Plus, you have noticed changes in her behavior. Formerly a positive contributor, she is now extremely negative about just about everything and everyone.
Her affect has changed, too. She used to smile. Now, she is one big frown.
Marla, her supervisor, talks with Lakesha about the decline in her performance and concerns about her behavior. Having struggled with depression herself, Marla asks Lakesha if she is depressed and reminds Lakesha of the company’s employee assistance program.
Lakesha responds that she has been depressed but the depression is lifted now that she knows that she has a viable claim under the Americans with Disabilities Act.
Under amendments to the act, the circumstances under which an employee can bring a "regarded as" disability claim have been substantially expanded.
One of the unanticipated adverse consequences of the expansion of the "regarded as" prong of the definition of disability under the act is that caring has become riskier. Supervisors need to be trained to focus on the performance or behavior and to stay away from the perceived physical or mental cause. They also need to be trained that if employees raise physical or mental conditions in response to coaching, discipline or an evaluation, the supervisors should report the disclosure to an HR professional so that the HR professional can engage in an interactive dialogue to determine whether and how to provide an accommodation.

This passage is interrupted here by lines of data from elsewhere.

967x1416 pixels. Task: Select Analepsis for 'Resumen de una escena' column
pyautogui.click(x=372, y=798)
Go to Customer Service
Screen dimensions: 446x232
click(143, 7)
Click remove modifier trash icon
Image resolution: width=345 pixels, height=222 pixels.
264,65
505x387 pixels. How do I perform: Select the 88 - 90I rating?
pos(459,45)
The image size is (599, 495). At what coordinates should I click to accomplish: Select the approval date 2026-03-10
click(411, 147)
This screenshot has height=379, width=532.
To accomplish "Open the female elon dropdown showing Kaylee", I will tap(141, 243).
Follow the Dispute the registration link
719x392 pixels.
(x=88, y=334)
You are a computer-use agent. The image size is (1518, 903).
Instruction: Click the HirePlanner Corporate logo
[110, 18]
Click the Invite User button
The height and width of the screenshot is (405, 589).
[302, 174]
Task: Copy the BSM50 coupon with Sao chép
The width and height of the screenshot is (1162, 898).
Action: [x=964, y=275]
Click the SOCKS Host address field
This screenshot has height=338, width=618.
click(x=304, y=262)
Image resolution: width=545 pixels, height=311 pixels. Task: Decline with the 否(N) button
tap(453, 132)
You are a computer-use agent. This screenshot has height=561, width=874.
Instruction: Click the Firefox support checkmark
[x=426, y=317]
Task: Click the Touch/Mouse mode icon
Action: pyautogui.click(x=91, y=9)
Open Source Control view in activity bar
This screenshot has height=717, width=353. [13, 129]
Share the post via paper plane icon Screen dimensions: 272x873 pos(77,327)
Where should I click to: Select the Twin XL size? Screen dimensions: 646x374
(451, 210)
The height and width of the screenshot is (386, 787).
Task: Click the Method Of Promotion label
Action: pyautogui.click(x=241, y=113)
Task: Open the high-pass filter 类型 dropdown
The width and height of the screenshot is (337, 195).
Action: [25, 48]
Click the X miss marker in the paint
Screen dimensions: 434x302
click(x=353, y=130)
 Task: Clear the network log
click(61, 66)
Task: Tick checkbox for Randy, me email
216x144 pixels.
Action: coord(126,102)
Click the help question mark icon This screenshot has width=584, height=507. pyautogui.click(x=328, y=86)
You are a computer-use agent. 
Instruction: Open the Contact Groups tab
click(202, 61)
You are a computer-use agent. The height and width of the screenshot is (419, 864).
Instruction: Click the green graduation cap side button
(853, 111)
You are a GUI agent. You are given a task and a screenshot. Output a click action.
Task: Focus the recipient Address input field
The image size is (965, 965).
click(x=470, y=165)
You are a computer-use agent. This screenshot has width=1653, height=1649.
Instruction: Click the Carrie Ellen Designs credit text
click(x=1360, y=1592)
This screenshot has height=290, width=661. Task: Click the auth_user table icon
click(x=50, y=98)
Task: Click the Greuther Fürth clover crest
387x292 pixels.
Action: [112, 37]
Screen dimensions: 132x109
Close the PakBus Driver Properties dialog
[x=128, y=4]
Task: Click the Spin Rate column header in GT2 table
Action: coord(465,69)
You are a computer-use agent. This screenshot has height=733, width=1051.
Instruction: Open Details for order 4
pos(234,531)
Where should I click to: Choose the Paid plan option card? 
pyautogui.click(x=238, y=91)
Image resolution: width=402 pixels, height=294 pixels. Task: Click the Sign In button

Employees who deserve to be fired sometimes are demeaned in the termination process through yelling and other abusive behaviors. When this occurs, the employee’s failures cease to be the issue. The issue becomes how management handled the termination.
Of course, abusive behavior does not necessarily equal unlawful behavior. But employees who feel abused, particularly publicly, look to regain their self-esteem. That may be with the help of a lawyer.
The fact that an employee does not deserve to retain a job does not mean that the person forfeits the right to dignity and respect. Managers who fail to understand this may learn the lesson the hard way.
The author, a partner with Duane Morris in Philadelphia and managing principal of the Duane Morris Institute, focuses on counseling, training and strategic planning to minimize litigation and unionization.